Segment Start: INPUT FOR THIS TASK

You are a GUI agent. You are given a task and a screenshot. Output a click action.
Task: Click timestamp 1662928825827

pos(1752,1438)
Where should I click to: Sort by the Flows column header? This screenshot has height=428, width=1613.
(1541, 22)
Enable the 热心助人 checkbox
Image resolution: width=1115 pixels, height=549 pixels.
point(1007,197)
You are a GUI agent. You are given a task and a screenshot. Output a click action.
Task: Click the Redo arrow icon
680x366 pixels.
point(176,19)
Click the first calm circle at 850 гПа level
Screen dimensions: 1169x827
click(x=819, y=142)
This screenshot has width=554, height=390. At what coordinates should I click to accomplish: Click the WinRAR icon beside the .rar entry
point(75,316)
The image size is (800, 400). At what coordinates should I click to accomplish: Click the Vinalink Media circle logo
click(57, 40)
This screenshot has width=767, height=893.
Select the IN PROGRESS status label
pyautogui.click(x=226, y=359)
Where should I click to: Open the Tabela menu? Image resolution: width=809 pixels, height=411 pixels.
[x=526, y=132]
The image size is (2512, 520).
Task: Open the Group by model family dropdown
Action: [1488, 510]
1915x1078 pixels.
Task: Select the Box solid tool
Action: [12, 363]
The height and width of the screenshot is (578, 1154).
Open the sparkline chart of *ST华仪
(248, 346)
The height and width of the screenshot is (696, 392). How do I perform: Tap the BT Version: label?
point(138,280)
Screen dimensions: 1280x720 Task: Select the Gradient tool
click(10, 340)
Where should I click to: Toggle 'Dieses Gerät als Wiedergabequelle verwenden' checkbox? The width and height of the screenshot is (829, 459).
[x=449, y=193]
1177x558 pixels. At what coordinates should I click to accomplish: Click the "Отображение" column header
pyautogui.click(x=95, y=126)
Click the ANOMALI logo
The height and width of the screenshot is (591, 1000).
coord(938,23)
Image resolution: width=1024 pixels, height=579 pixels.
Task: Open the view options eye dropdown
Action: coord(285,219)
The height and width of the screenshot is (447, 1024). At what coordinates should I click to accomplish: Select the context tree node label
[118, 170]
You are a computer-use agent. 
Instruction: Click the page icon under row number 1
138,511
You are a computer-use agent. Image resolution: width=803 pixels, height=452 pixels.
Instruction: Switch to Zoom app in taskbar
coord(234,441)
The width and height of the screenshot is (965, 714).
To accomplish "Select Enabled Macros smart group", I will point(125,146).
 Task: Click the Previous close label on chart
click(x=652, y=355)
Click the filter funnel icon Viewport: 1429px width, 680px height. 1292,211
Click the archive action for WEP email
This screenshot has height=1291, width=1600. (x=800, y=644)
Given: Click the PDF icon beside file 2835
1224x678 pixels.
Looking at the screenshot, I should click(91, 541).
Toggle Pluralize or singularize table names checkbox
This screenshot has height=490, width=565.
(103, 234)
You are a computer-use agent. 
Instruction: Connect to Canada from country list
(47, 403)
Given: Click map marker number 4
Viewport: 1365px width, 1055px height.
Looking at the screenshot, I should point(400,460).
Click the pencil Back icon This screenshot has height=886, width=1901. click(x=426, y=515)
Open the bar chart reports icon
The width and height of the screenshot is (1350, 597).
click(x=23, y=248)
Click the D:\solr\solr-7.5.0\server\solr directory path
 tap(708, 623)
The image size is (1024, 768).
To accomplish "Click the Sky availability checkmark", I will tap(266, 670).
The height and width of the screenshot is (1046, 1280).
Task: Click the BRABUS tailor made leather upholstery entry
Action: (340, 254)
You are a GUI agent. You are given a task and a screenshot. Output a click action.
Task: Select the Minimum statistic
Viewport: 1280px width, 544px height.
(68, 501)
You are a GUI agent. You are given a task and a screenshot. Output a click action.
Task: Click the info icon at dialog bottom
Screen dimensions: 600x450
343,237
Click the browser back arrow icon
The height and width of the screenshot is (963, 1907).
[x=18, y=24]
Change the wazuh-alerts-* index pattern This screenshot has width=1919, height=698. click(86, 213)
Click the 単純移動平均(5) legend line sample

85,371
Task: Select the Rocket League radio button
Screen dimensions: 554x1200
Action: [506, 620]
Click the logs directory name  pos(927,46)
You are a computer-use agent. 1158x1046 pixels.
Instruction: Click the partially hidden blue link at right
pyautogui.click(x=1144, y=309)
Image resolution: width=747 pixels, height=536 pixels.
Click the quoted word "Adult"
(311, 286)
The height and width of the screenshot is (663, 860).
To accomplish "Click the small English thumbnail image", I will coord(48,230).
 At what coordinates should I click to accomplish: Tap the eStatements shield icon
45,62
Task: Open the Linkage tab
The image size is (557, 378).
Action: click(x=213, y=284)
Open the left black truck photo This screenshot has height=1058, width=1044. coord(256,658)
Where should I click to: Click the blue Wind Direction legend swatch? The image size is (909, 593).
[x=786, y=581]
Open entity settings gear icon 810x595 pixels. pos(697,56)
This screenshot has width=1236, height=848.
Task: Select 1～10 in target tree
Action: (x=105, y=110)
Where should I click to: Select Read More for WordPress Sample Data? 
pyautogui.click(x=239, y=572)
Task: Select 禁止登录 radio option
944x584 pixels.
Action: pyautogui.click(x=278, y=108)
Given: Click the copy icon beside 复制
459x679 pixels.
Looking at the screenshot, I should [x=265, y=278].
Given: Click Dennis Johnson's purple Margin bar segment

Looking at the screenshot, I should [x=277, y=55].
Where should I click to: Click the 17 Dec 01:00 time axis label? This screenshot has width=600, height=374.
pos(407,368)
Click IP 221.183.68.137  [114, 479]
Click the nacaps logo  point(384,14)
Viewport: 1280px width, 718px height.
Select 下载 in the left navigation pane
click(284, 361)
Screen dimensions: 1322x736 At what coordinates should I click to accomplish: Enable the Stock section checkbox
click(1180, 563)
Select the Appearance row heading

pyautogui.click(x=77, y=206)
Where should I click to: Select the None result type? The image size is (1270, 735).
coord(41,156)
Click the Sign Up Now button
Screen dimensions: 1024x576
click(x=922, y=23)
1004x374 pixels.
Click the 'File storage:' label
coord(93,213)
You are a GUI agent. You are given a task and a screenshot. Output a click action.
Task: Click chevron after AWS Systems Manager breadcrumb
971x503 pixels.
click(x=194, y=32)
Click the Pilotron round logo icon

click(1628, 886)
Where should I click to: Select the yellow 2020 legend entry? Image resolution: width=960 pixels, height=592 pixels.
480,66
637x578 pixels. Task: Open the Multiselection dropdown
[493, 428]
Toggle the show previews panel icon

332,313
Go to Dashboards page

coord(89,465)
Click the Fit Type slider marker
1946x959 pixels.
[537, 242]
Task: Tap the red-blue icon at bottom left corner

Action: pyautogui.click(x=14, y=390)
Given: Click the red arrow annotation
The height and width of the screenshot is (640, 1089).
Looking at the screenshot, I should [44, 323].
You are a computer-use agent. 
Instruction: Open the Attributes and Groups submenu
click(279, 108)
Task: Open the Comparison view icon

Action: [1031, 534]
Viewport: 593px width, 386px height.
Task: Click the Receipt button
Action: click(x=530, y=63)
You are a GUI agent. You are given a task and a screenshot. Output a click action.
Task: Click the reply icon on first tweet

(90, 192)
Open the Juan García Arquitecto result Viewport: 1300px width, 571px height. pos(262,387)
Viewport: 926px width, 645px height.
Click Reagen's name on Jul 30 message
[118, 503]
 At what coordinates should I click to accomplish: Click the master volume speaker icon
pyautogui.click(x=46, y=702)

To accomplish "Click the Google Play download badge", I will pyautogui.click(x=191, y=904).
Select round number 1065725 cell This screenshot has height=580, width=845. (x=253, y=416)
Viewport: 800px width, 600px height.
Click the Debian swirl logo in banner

Segment End: INPUT FOR THIS TASK

__REQUIRED WORK__: Copy every line of the records above that contains "radio".

__FINAL ANSWER__:
Task: Select the Rocket League radio button
Task: Select 禁止登录 radio option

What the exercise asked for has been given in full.